Many times we identify anxiety as a co-morbidity in pain syndromes. Patients often mis-identify depression and anxiety disorders as pain. Unfortunately, many of our patients cannot afford the luxury of psychological care and come to us with multiple life complaints of which chronic physical pain is only one component. We have a responsibility to accurately define the cause of pain and treat the appropriate causes. This is why we perform imaging and electrical studies, as well as blood studies. We routinely find diagnoses that were missed by other referring physicians (in a study in 2013 we found a 15% rate of misdiagnosis of patients referred to our clinic.)
Many patients come to us with a diagnosis of fibromyalgia of which prior sexual and other abuse has a high degree of correlation. Merely treating the pain symptoms surely does not get to the heart of the cause yet because of the socio-economic realities of our population we seem to be the only access to healthcare (be it because of limited funds to travel to clinics or other medical reasons) yet we have to address these issues. Furthermore, we have found missed diagnoses such as neuropathy, discogenic disease, polyarthritis and Lupus, sarcoid in many patients who have been “written off” as fibromyalgics. The FDA treatment for fibromyalgia allows for 3 approved drugs none of which are opiates. This is a big challenge for those patients who cannot tolerate Lyrica, Savella, or Cymbalta because of side effects.

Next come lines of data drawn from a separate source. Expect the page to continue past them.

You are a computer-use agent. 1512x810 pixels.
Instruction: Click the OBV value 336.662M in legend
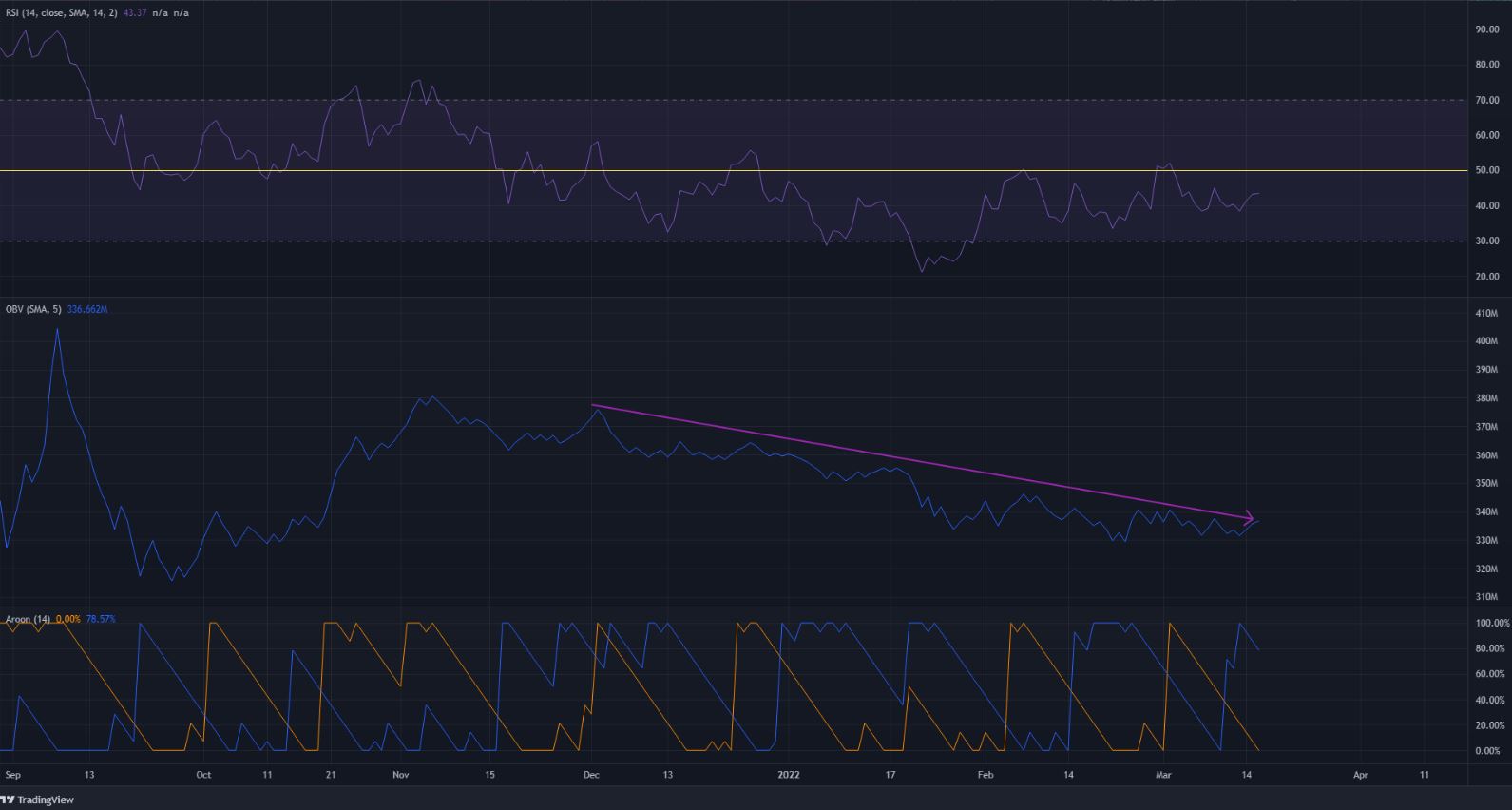pyautogui.click(x=87, y=309)
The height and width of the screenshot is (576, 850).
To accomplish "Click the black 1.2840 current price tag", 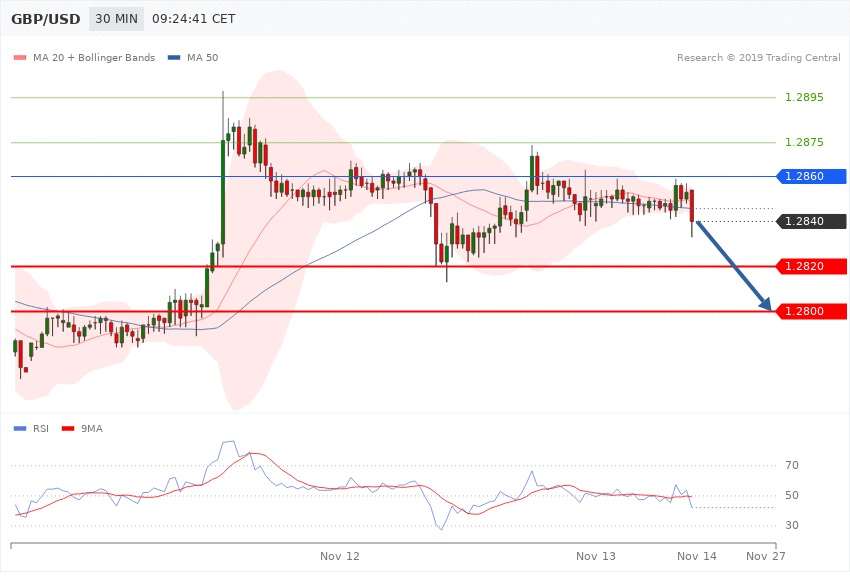I will 811,221.
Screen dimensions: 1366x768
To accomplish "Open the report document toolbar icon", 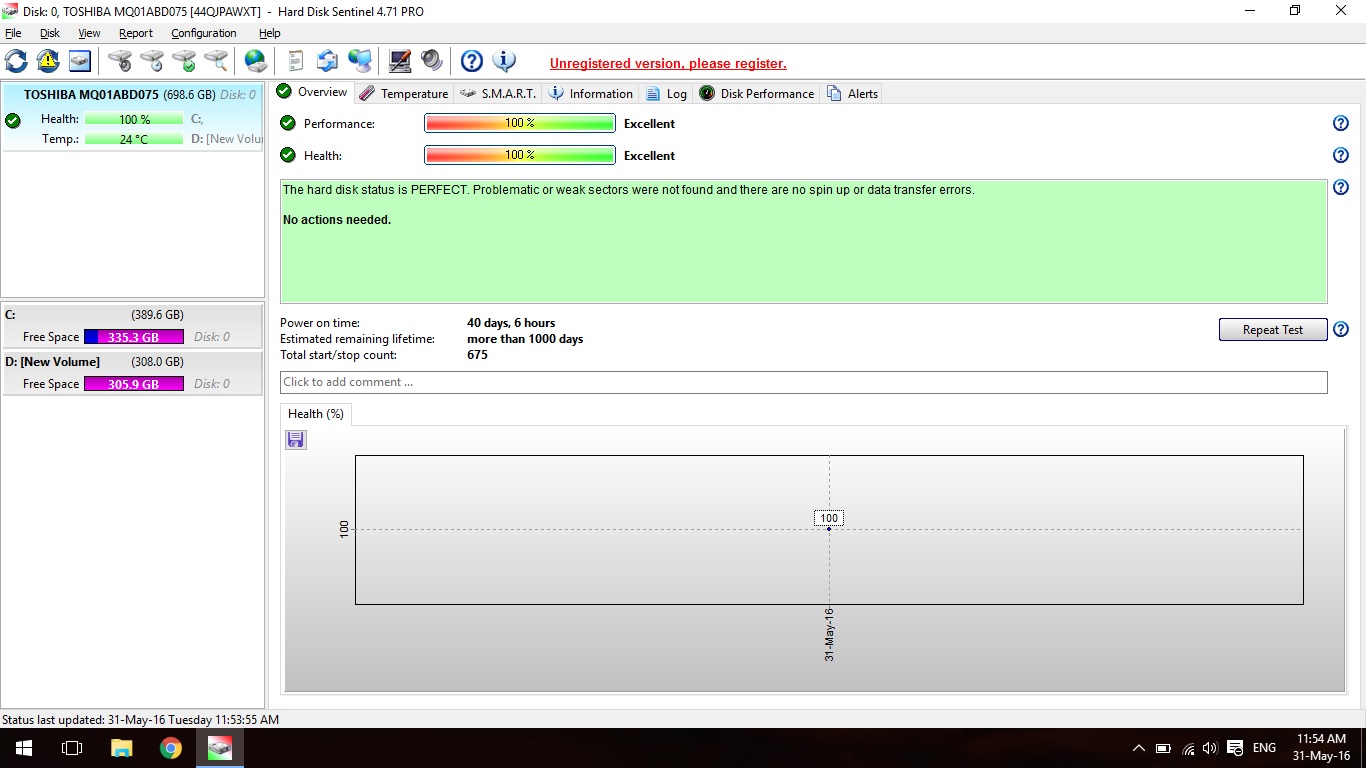I will (x=295, y=61).
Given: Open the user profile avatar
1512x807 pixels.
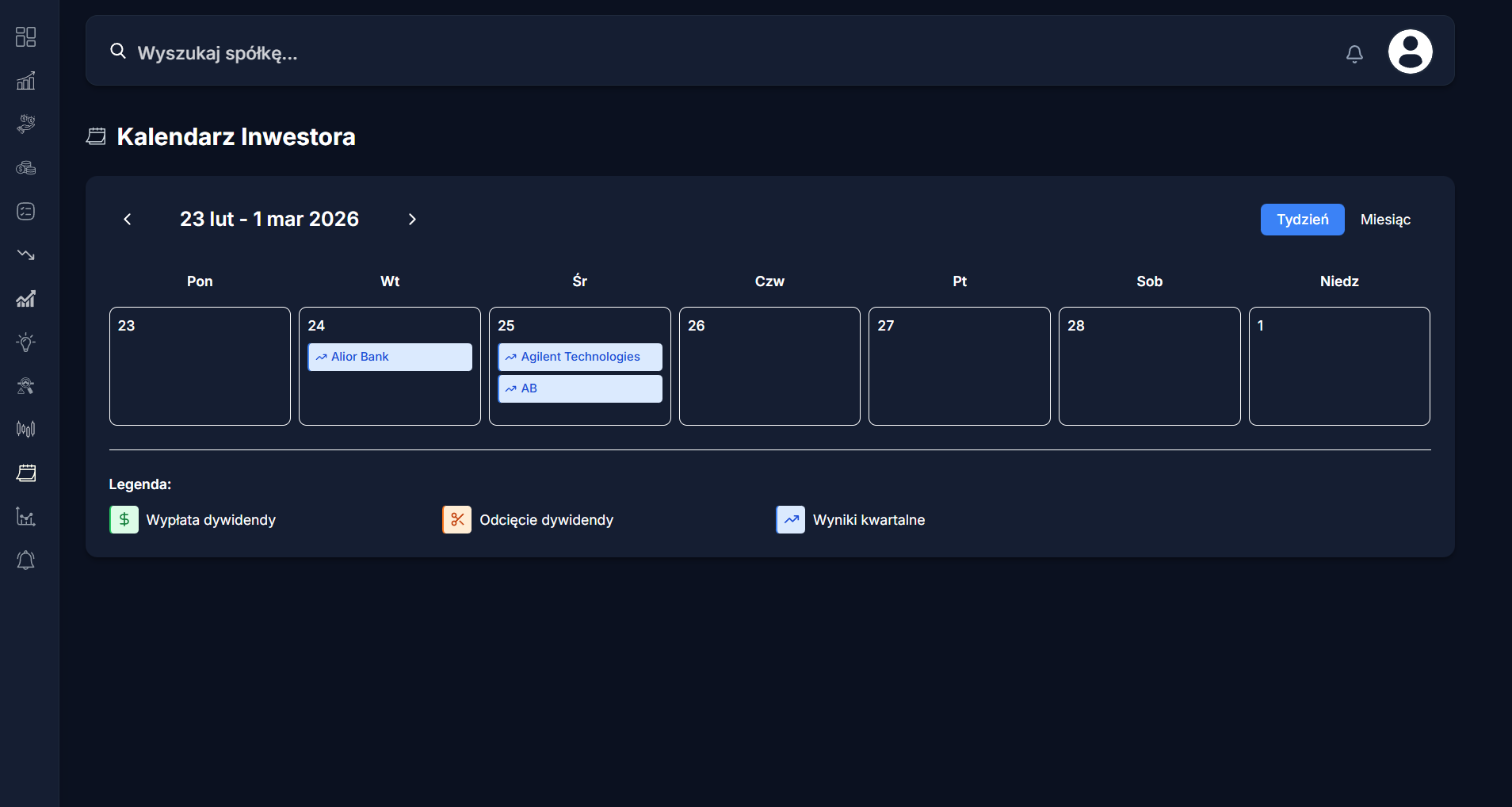Looking at the screenshot, I should [x=1410, y=52].
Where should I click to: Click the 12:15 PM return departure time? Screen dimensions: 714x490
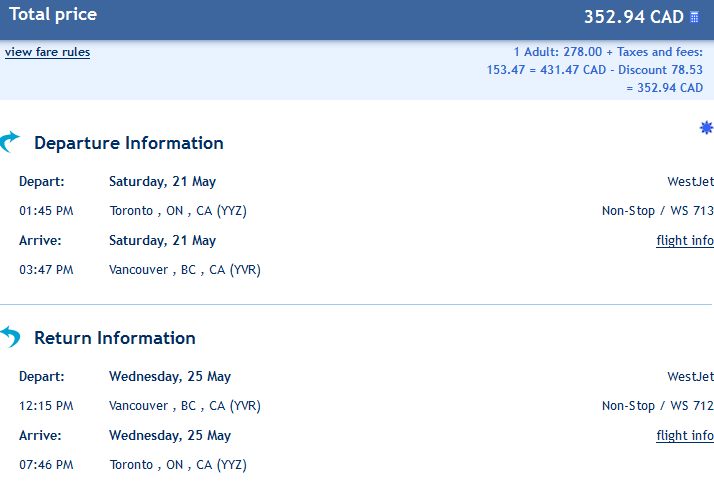[x=46, y=406]
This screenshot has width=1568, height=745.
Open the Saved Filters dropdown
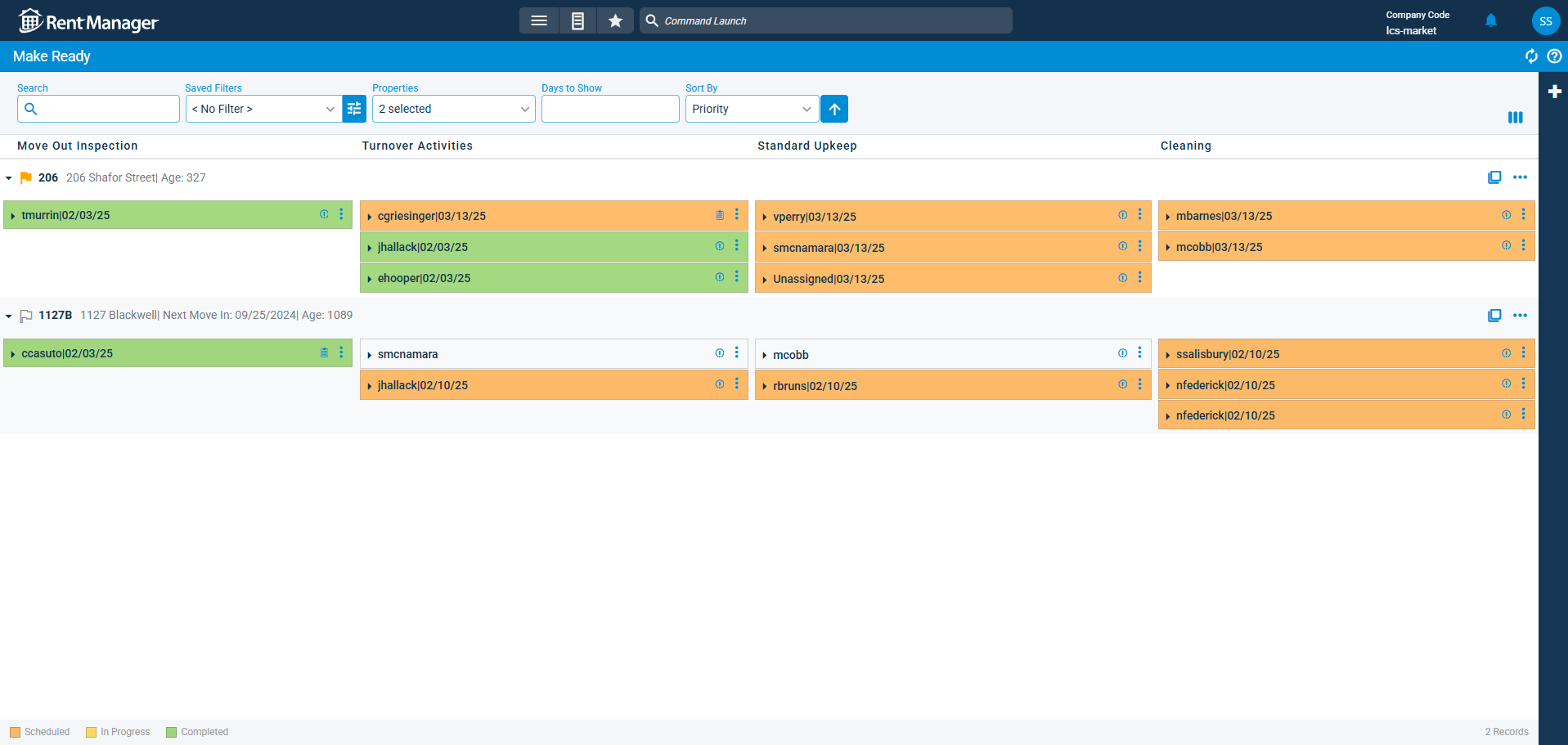(263, 109)
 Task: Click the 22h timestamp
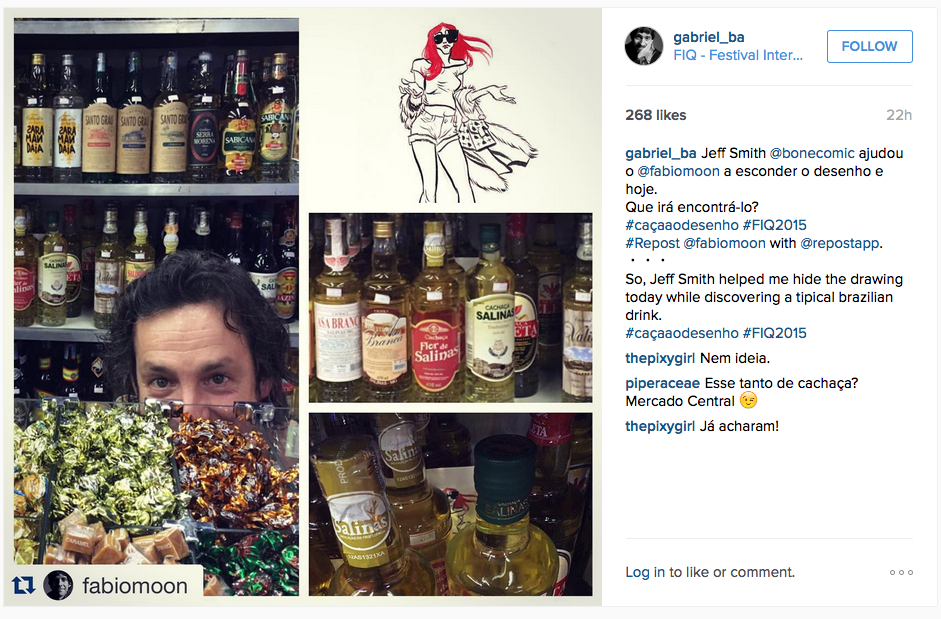(x=899, y=115)
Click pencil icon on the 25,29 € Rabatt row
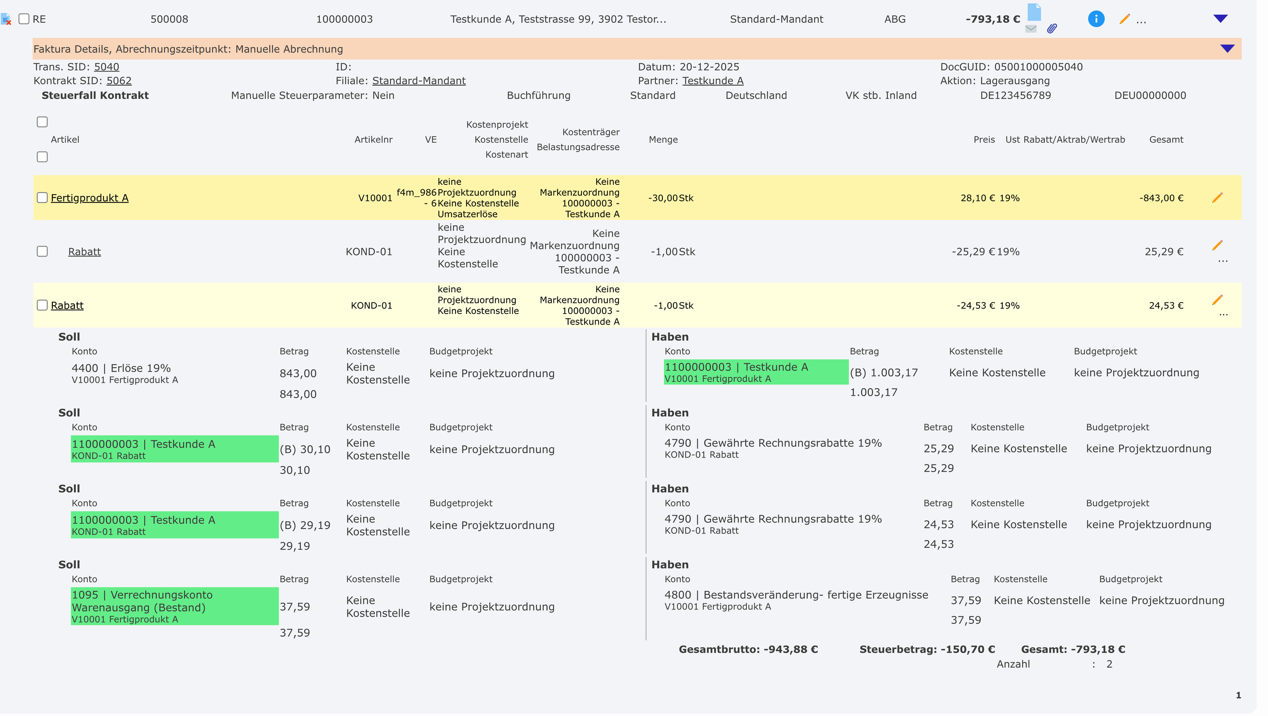The width and height of the screenshot is (1268, 716). point(1217,245)

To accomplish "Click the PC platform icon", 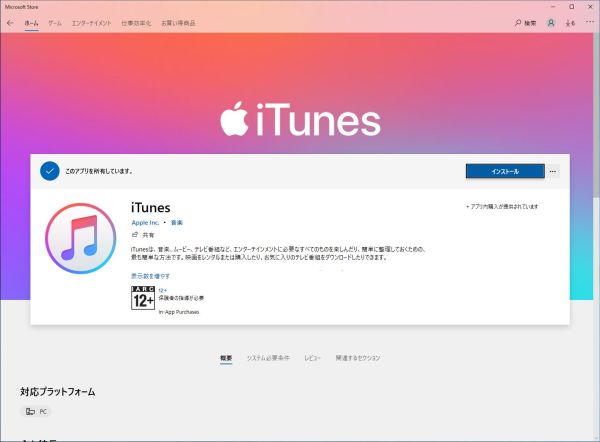I will (30, 411).
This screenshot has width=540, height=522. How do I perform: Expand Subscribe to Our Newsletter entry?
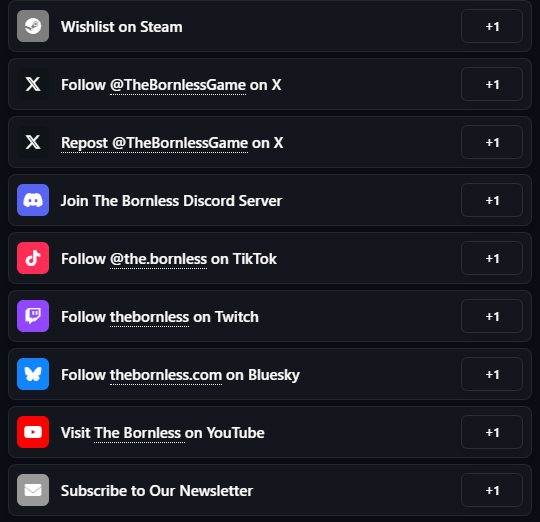270,490
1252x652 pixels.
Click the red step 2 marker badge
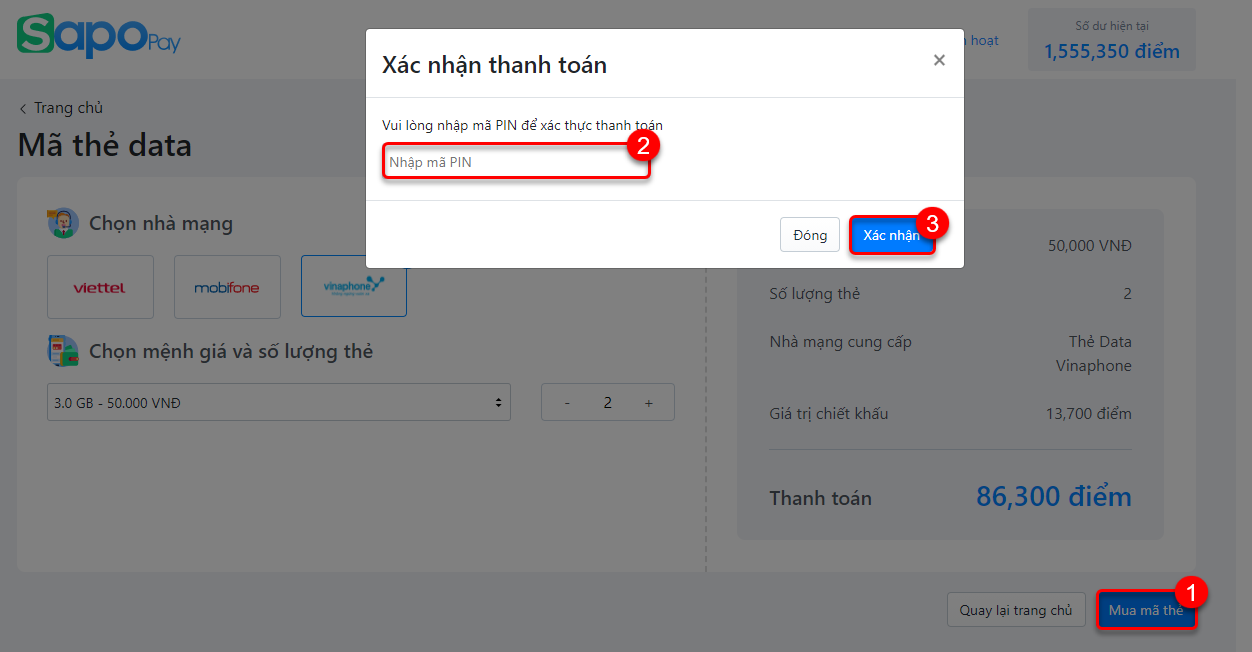coord(643,145)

Migraine is another disease we treat that proves a big challenge. The use of opiates is not recommended for the treatment of migraine disorders. Yet many patients are referred to us after the primary care physician throws up his hands after having tried the usual pharmacy of medications approved for migraine. Again the psychological co-morbidities and triggers are usually uncovered after listening to the patient carefully and often can be avoided. Yet we have a persistent core of patients who come to us opiate dependent. We advocate the weaning off these medications and the judicious use of BoTox injections and deep tissue massage therapy in combination with new FDA approved drugs.
The use of injections (from local nerve blocks to epidurals, pain pumps and dorsal column stimulators) is an integral part of our pain management program.
We believe that a combined approach making use of all these parameters significantly manages moderate to severe pain in our population of patients.